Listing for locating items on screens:
----------

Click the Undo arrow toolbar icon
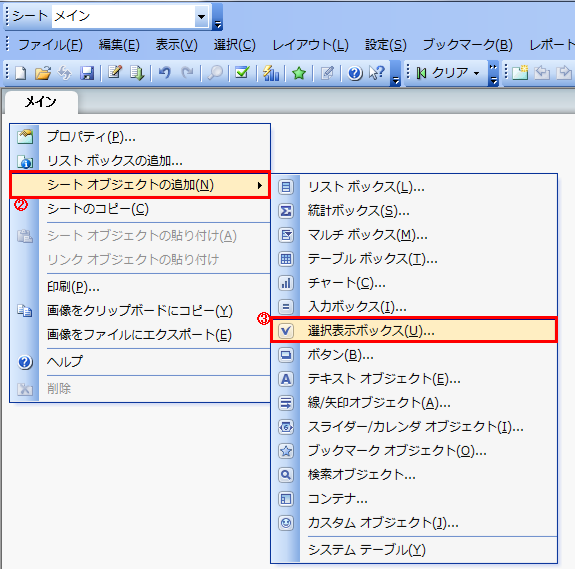This screenshot has height=569, width=575. 165,73
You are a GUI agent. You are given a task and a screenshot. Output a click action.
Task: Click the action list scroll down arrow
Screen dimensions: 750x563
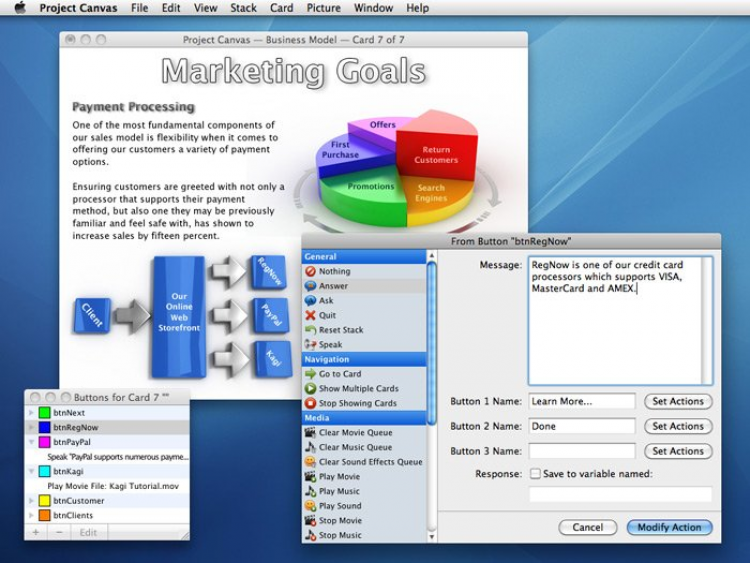tap(431, 537)
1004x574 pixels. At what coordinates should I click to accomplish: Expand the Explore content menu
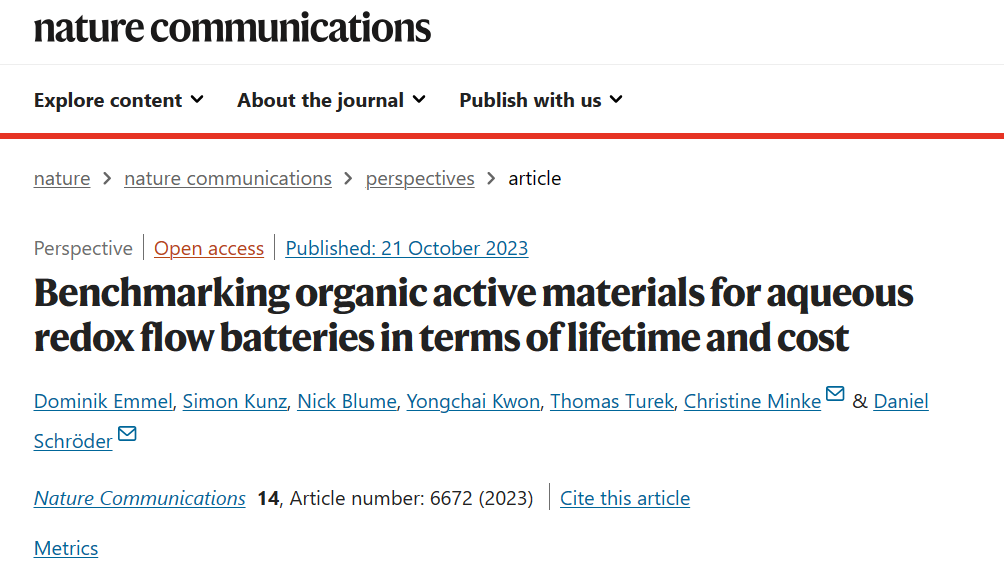pyautogui.click(x=118, y=100)
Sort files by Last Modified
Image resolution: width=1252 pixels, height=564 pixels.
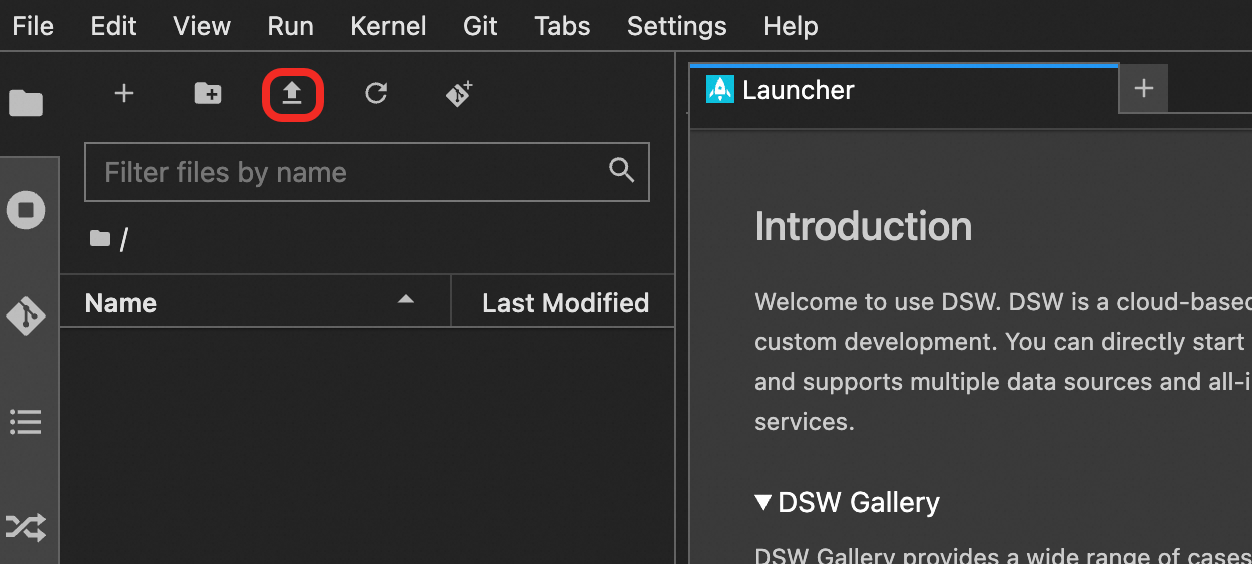pyautogui.click(x=565, y=303)
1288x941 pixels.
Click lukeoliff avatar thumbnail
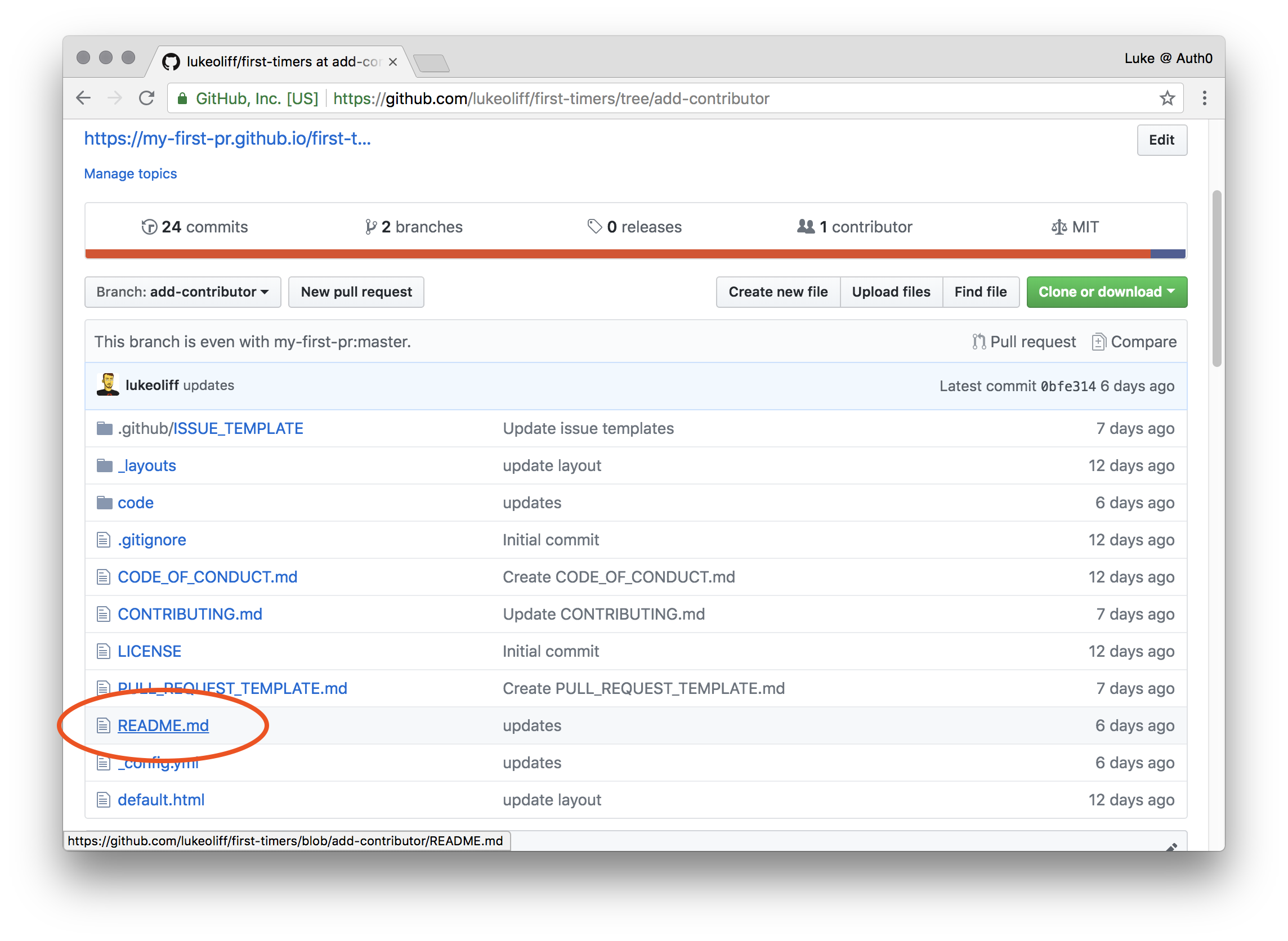pyautogui.click(x=108, y=385)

----------

Copy every line of the listing above verbatim, omitting the pictures from your reply.

Result of the exercise:
Click the Undo arrow toolbar icon
This screenshot has height=569, width=575. 165,73
You are a GUI agent. You are given a task and a screenshot. Output a click action.
Task: Click the action list scroll down arrow
Screen dimensions: 750x563
tap(431, 537)
1004x574 pixels. At what coordinates should I click to accomplish: Expand the Explore content menu
pyautogui.click(x=118, y=100)
Sort files by Last Modified
Image resolution: width=1252 pixels, height=564 pixels.
pyautogui.click(x=565, y=303)
1288x941 pixels.
Click lukeoliff avatar thumbnail
pyautogui.click(x=108, y=385)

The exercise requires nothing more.